In monetary figures, construction output fell by £361 million in September. A £236 million decrease in private commercial new work and a fall of £165 million from total repairs and maintenance to housing.

Construction output peaked in January 2017 and during this period output reached a level that was 29% higher than the lowest point in recent times (January 2013). Despite continuing to fall in September 2017, construction output remained 25.7% above the January 2013 figures.

On a more positive note, new work in housing has seen the best results. With private housing growing to £138 million and public housing expanding by £65 million. With the UK facing a critical housing shortage this is well short of where it needs to be but shows some light at the end of the tunnel.

Senior economist at the Construction Products Association (CPA), Rebecca Larkin, said: “At a headline level, today’s data shouts ‘construction recession’, marked by two consecutive quarters of falling output. However, output remains at relatively high levels – 1.1% higher than a year ago and 7.1% higher than 2015 Q3.

“There is also a clear variation in performance by sector, as highlighted in the CPA’s forecasts. Private housing output rose 1.8% to a record high during the quarter, with demand and confidence sustained by the Help to Buy equity loan. The £10 billion extra funding for the policy announced last month will maintain impetus in house building, with greater certainty over affordable rent-setting also supporting building by housing associations.”

She conceded: “Nevertheless, areas of weakness include private commercial, where new orders have fallen for three quarters and signal a lack of offices and retail projects to replace those now coming to an end. This is echoed in the public non-housing sector, which is suffering from lower volumes of work on schools and a dearth of new large hospitals projects.”

IHS Markit’s Chief Business Economist, Chris Williamson, said the data pointed to a ‘multi-speed economy’. This is referring to the buoyant quarter experienced by both industrial production and manufacturing sectors in contrast to construction.

The industrial sector in particular is experiencing a period of sustained growth with figures showing a sixth consecutive month of growth. A phenomenon not experienced for 23 years.

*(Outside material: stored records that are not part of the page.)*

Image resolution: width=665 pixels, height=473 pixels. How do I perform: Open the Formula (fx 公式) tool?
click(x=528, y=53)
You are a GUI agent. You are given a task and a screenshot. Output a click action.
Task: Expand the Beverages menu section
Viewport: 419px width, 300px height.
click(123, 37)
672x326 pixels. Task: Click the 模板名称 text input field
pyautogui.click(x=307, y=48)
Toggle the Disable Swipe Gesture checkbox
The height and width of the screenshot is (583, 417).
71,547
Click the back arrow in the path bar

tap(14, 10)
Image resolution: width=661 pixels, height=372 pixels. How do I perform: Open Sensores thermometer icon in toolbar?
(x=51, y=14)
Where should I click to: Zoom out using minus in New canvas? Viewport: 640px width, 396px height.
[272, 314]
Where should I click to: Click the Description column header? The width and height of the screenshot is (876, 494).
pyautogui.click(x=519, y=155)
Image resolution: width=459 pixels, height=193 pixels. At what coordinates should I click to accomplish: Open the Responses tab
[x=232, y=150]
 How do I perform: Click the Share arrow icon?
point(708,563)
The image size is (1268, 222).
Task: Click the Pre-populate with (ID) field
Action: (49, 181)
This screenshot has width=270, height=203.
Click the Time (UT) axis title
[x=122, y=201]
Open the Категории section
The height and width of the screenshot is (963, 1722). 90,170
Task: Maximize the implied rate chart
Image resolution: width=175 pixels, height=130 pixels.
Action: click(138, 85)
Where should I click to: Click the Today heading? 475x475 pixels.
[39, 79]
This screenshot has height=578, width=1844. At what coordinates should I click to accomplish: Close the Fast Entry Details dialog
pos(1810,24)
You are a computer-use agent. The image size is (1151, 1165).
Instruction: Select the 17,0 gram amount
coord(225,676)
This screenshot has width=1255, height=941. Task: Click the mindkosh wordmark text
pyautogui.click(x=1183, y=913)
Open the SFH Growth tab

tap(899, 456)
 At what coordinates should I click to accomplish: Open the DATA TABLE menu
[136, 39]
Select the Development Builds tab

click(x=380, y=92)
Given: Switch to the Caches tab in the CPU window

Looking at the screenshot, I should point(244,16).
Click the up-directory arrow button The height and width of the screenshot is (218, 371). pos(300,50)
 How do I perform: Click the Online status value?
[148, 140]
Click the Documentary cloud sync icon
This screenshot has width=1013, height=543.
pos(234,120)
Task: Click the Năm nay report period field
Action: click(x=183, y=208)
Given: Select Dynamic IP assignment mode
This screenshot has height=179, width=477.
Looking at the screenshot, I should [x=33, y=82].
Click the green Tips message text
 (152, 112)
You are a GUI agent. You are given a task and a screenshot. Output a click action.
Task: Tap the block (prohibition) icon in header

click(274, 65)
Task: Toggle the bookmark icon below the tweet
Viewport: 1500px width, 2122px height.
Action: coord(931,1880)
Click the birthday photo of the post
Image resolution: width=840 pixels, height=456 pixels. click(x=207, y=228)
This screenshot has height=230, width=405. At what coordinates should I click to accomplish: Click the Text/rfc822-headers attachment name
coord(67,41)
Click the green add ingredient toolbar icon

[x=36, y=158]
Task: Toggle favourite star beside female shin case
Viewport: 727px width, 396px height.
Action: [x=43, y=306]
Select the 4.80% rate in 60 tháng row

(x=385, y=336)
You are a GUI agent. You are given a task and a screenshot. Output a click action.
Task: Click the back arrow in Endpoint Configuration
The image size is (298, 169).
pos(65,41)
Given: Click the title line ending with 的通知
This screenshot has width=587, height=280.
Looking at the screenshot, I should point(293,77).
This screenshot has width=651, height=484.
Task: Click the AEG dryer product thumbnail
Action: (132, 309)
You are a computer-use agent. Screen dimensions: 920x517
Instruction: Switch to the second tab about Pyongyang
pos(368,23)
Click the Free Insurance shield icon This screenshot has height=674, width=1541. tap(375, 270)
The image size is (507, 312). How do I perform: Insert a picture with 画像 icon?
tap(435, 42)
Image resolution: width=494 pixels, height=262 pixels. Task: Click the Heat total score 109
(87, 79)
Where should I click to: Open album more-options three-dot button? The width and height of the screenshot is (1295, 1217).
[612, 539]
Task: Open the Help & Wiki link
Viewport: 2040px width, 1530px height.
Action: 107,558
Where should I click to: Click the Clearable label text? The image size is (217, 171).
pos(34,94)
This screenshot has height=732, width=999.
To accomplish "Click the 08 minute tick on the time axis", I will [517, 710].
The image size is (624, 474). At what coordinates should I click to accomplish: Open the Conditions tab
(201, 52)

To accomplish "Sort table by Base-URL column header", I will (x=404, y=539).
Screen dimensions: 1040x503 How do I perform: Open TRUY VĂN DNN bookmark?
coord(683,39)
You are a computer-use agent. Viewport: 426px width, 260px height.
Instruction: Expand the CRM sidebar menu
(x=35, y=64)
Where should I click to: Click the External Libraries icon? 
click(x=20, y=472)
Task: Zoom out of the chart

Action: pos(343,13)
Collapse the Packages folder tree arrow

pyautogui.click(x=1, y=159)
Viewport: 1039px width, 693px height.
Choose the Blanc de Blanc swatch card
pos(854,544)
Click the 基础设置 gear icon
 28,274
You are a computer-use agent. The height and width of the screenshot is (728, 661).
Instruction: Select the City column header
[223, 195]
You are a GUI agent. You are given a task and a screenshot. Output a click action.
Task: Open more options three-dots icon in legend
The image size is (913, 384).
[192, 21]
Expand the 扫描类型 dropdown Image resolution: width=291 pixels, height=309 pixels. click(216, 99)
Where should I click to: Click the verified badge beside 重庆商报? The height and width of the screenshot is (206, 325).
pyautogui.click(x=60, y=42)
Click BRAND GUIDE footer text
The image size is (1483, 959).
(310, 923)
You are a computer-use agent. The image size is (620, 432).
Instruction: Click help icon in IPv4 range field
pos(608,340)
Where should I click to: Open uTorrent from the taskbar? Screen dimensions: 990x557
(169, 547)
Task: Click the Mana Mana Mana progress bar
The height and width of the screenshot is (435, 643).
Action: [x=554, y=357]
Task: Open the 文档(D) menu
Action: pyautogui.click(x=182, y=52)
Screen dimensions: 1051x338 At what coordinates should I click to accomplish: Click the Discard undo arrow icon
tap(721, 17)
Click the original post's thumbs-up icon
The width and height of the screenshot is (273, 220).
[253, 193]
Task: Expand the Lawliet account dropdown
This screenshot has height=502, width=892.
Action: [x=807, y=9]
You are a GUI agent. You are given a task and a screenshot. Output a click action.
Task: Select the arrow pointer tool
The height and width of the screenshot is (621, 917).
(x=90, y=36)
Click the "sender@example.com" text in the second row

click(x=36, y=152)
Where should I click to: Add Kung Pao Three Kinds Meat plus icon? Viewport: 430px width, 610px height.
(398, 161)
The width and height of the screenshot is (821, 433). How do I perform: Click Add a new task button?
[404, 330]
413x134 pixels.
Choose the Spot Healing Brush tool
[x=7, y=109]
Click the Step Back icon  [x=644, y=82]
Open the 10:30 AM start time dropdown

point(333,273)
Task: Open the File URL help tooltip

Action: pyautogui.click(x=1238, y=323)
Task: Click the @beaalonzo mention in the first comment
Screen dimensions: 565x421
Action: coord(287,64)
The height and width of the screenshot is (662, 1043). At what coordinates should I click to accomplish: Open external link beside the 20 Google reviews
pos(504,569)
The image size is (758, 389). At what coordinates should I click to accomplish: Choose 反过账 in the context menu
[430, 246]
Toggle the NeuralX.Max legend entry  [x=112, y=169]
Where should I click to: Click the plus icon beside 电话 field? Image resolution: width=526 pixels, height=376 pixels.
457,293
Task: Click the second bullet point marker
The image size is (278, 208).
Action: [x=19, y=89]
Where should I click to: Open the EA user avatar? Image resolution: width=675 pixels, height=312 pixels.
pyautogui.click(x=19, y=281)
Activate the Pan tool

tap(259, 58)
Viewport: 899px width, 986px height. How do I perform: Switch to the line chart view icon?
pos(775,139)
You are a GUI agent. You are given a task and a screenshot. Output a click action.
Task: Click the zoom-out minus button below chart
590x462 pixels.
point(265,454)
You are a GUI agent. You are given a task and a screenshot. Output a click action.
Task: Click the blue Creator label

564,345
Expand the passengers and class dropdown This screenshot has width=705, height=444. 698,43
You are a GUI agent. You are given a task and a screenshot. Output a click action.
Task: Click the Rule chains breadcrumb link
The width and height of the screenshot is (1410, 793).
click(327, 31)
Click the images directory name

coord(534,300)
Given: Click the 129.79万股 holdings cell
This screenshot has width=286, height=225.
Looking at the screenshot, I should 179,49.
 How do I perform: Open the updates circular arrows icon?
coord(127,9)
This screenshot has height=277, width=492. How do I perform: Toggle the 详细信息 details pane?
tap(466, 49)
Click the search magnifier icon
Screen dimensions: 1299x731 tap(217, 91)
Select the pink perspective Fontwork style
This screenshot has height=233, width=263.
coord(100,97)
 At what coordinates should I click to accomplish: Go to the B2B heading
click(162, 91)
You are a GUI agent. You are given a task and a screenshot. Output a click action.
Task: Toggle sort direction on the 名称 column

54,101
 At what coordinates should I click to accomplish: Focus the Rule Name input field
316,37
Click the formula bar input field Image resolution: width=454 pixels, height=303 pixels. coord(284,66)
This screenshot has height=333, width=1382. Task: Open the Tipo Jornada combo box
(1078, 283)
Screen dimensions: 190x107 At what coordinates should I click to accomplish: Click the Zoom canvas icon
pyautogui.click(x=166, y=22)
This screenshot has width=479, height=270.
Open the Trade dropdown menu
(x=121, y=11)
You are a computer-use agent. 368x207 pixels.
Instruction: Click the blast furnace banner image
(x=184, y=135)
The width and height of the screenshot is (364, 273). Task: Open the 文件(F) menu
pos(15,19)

He said: “According to data from the Office for National Statistics, both industrial production and manufacturing output surged 0.7% in September, notching up the best performance so far this year.

“The overall picture is therefore one of the economy continuing to show relatively resilient growth, albeit with an undercurrent of heightened uncertainty surrounding Brexit posing downside risks to economic activity in coming months, especially business investment.”